MIT researchers have discovered that machine-learning models mimicking human decision-making often make harsher judgements than humans, due to being trained on the wrong data. Models should be trained on “normative data” (labelled by humans for rule defiance), but are typically trained using “descriptive data” (factual features labelled by humans), leading to over-prediction of rule violations. This inaccuracy can have serious real-world consequences, such as stricter judgements in bail or sentencing decisions. The study highlights the importance of matching training context to deployment context for rule violation detection models and suggests that dataset transparency and transfer learning could help mitigate the problem.
The human-AI fairness gap
A separate study involving 6,000 US adults examined views on AI judges, revealing that while AI judges were perceived as less fair than human judges, the gap could be partially offset by increasing the AI judge’s interpretability and ability to provide a hearing. Human judges received an average procedural fairness score of 4.4 on a 7-point scale, while AI judges scored slightly below 4. However, when an AI-led proceeding offered a hearing and rendered interpretable decisions, it was seen as fair as a human-led proceeding without a hearing and uninterpretable decisions.
As AI tools like ChatGPT demonstrate higher accuracy in certain domains, such as tumor classification, and pass legal reasoner tests like Minnesota Law School exams, the human-AI fairness gap may continue to narrow. In some cases, advanced AI decisions are seen as fairer than human judicial decisions, suggesting that future AI judging developments might result in AI proceedings being generally perceived as fairer than human proceedings.
AI and blockchain in the courtroom
AI-driven legal services are gaining traction, with platforms like LegalZoom providing consumer-level automated legal services.
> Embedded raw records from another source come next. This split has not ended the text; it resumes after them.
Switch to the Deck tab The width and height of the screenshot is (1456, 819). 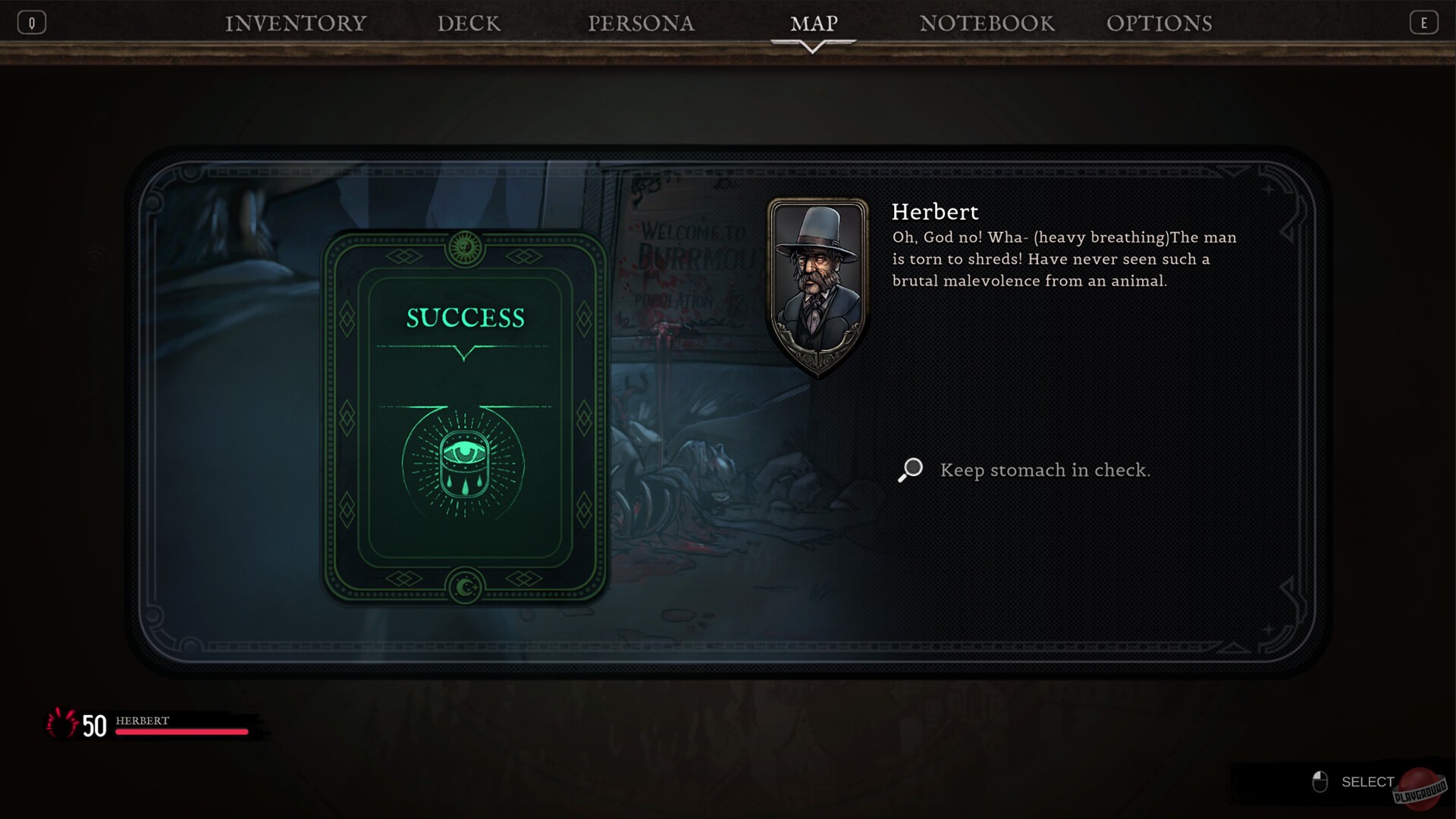pyautogui.click(x=469, y=24)
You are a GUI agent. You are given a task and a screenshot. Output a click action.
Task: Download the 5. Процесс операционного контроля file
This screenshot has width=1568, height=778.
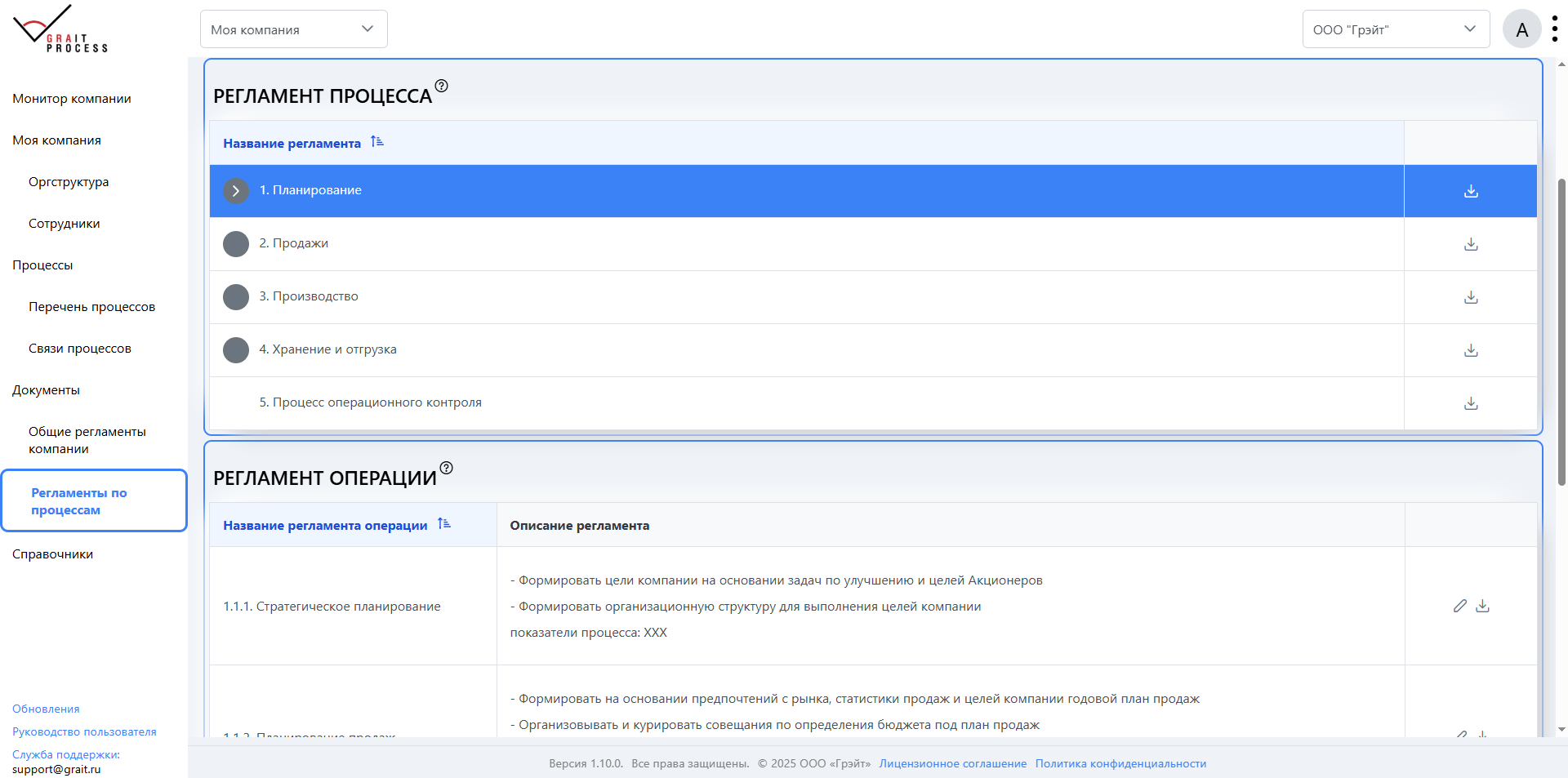1471,402
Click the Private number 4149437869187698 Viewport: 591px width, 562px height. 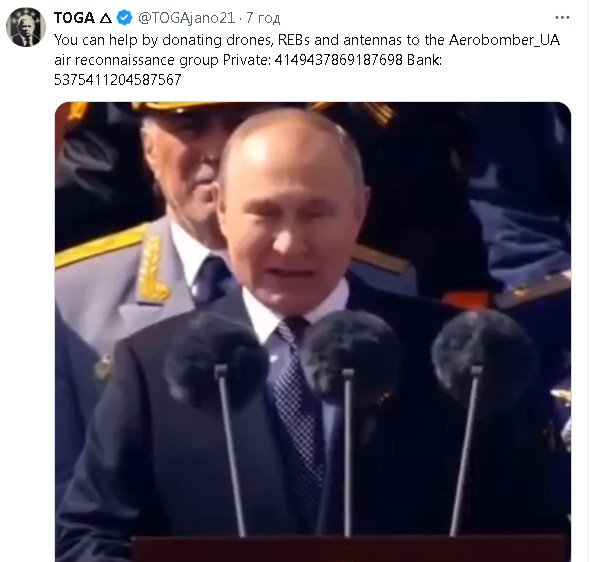point(339,60)
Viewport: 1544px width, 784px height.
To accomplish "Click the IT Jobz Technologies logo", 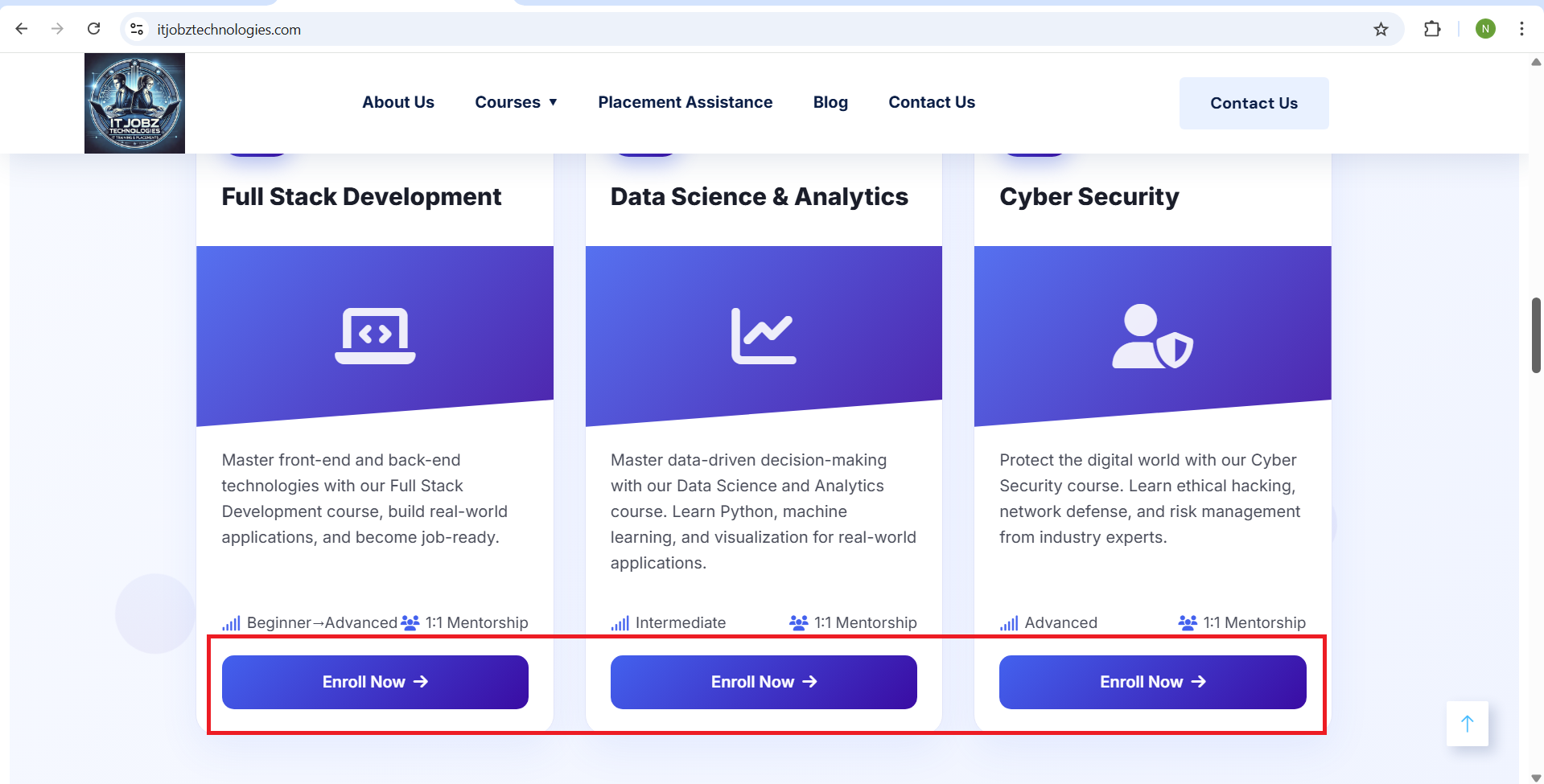I will 134,103.
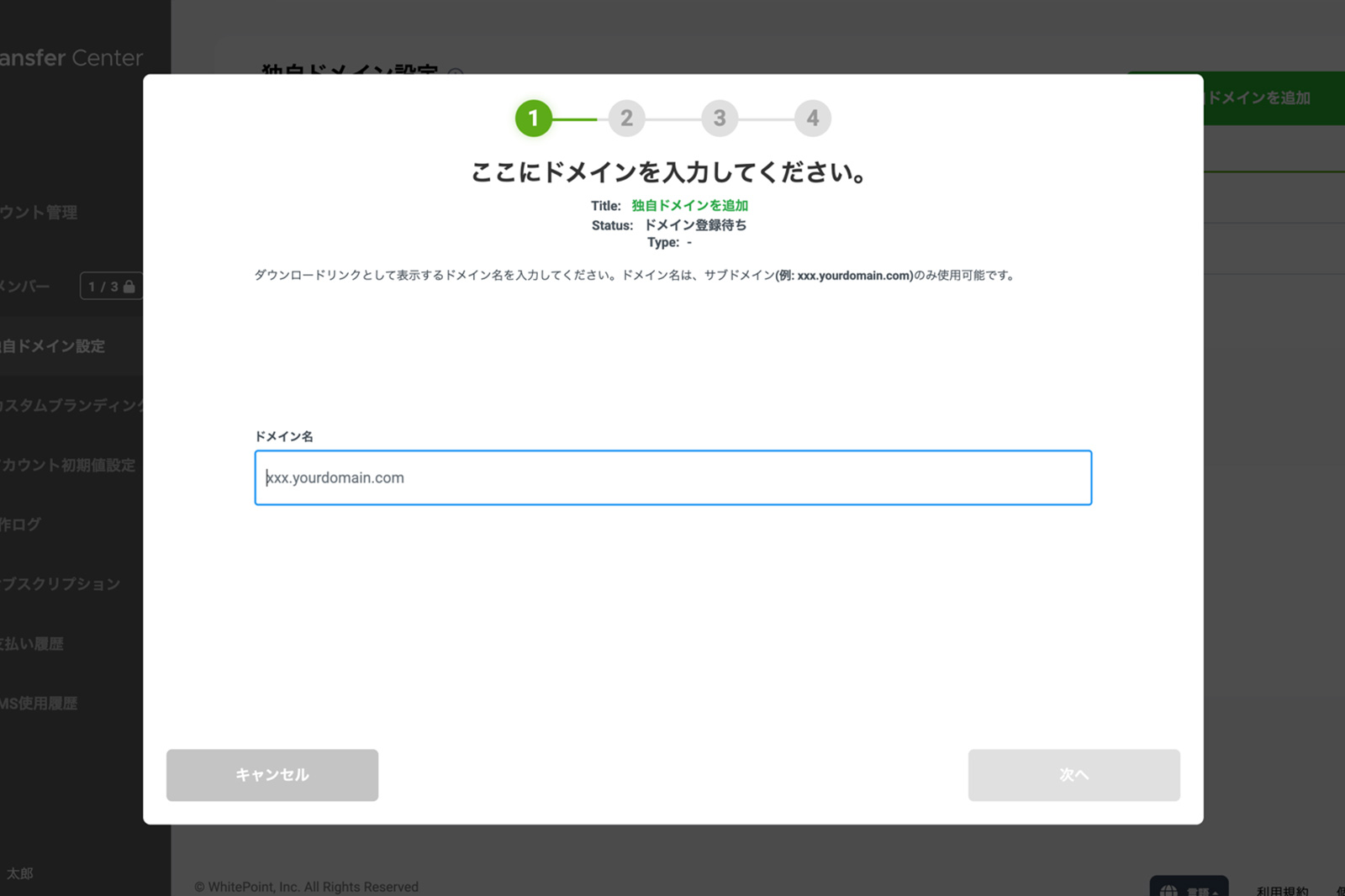Select step 1 circle in the wizard

[x=533, y=119]
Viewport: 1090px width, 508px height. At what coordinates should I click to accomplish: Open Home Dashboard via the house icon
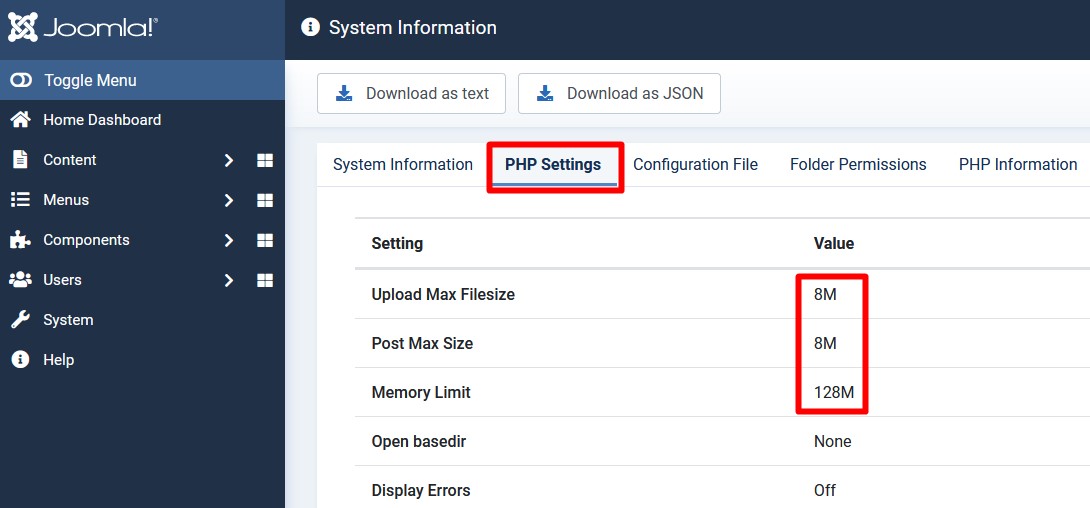coord(21,120)
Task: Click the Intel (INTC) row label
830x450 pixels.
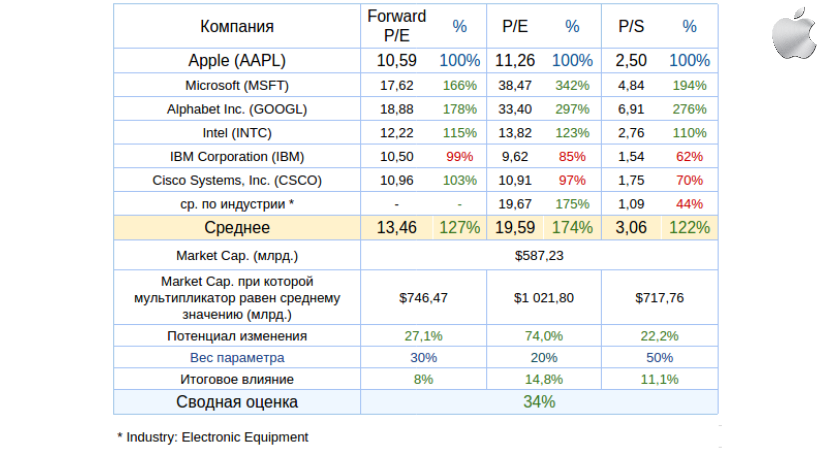Action: click(x=237, y=133)
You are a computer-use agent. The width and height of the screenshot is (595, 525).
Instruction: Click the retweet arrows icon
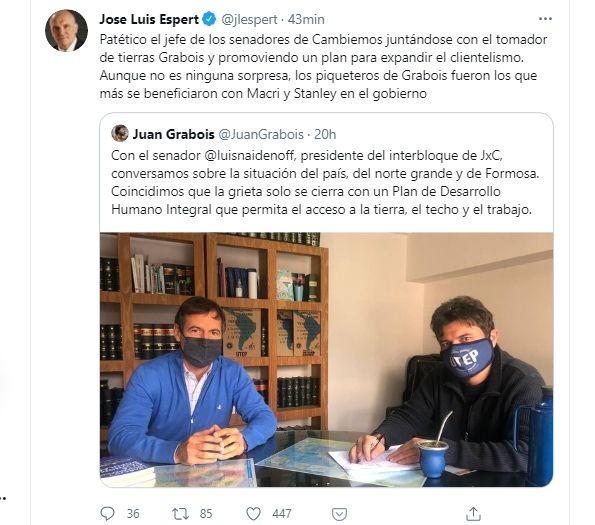coord(180,514)
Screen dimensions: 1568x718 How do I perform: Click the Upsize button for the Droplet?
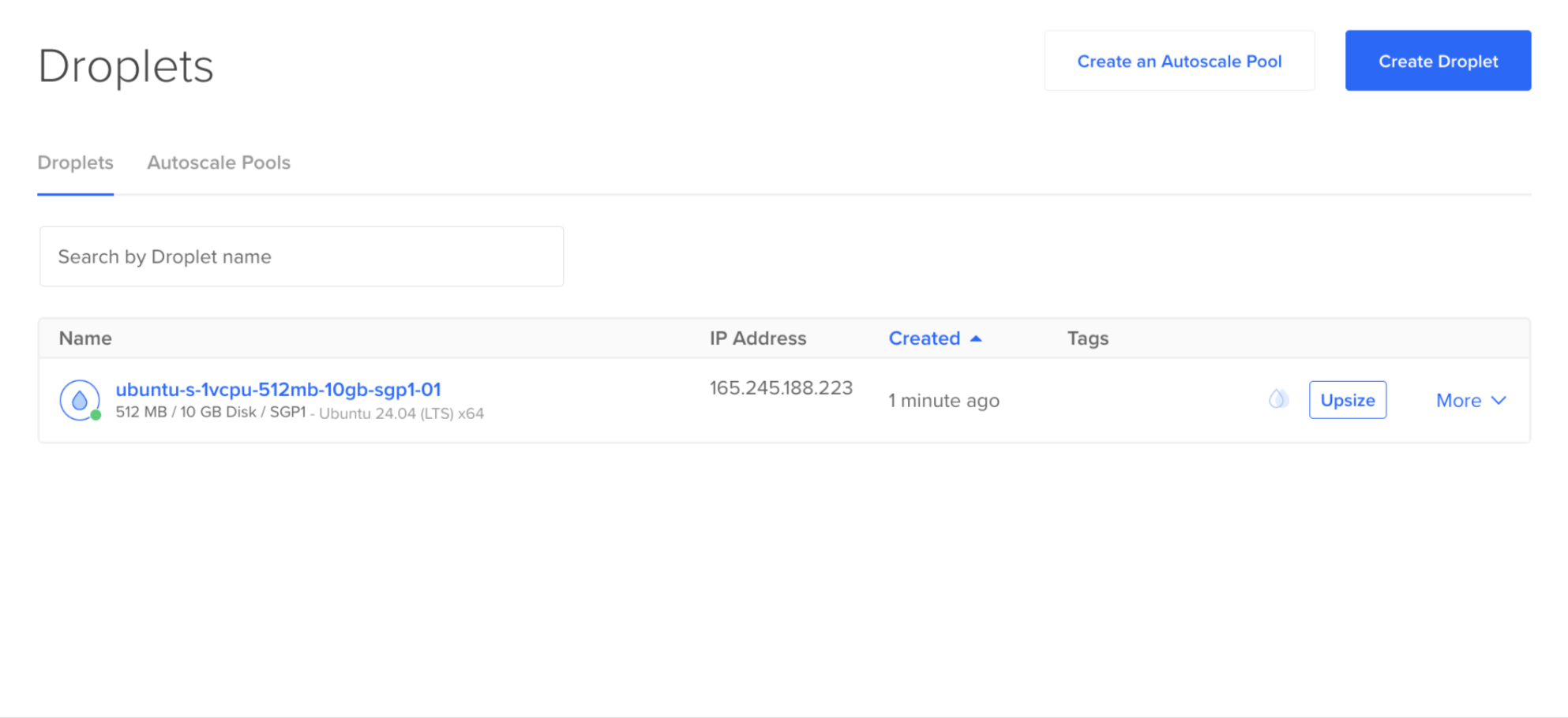click(1348, 400)
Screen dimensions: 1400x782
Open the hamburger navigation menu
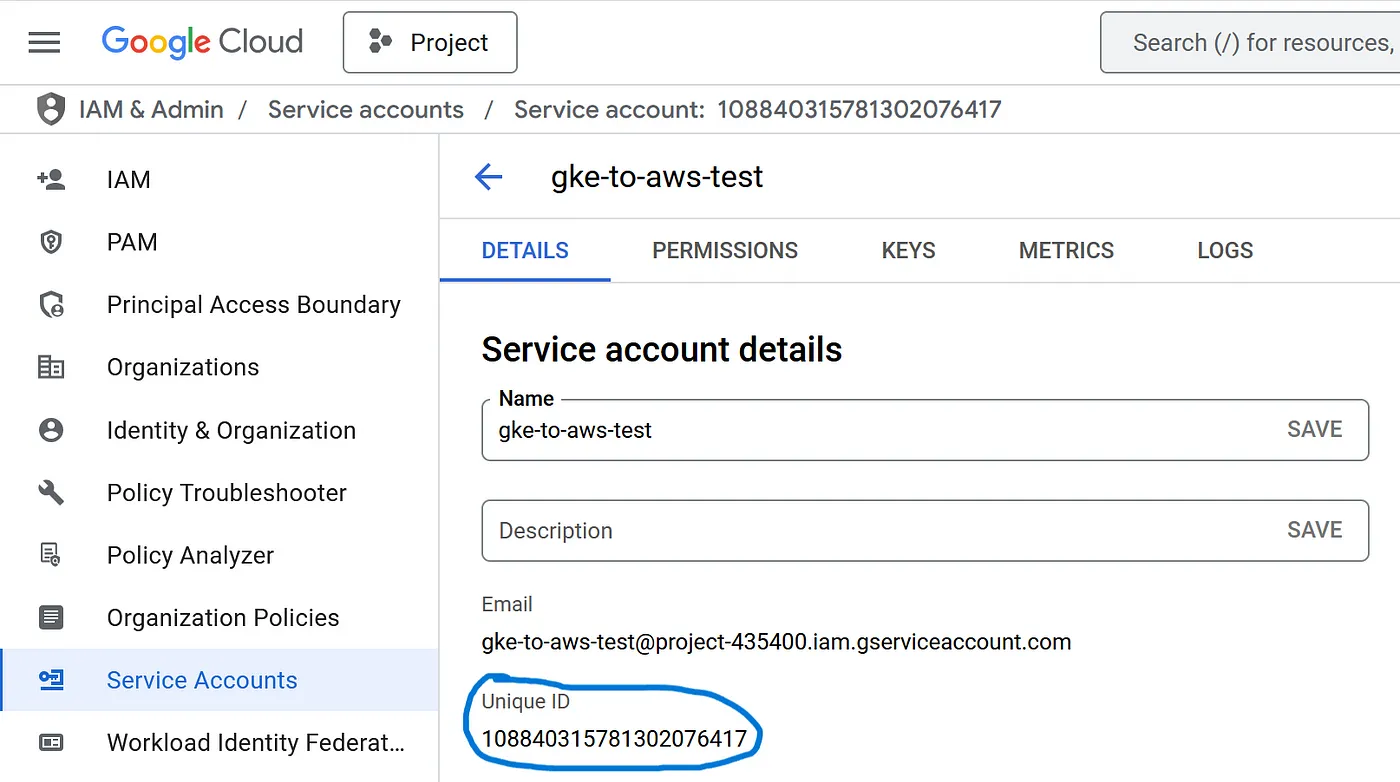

AI has the potential to reduce human bias, emotion, and error in legal settings, addressing the “access-to-justice gap” experienced by low-income Americans. University of Toronto Professor Gillian K. Hadfield states that AI reduces cost and helps address the access to justice crisis. However, she also acknowledges that more work is needed before AI becomes common in courthouses due to the law’s intolerance for technical errors.
Blockchain technology is also making its way into legal services. Public blockchains offer transparency, trust, and tamper-free ledgers, with strengths like traceability and decentralization complementing AI to generate trust and provide valuable information about origin and history. Smart contracts are expected to play a role in the evolving legal system, with many commercial contracts likely to be written as smart contracts in the near future. 2Decentralized justice systems, such as Kleros, use blockchain-based arbitration solutions with smart contracts and crowdsourced jurors.
Addressing the issue: Dataset transparency and transfer learning
Improving dataset transparency is one way to address the problem of harsh AI judgements. If researchers know how data were gathered, they can ensure the data are used appropriately. Another possible strategy is transfer learning – fine-tuning a descriptively trained model on a small amount of normative data. This approach, as well as exploring real-world contexts like medical diagnosis, financial auditing, and legal judgments, could help researchers ensure that AI models accurately capture human decision-making and avoid negative consequences.
In conclusion, AI models making harsher judgements on rule violations due to descriptive training data instead of normative data can have real-world implications, such as stricter judicial sentences and potential negative impacts. Researchers suggest improving dataset transparency, matching training context to deployment context, and exploring real-world applications to ensure AI models accurately replicate human decision-making.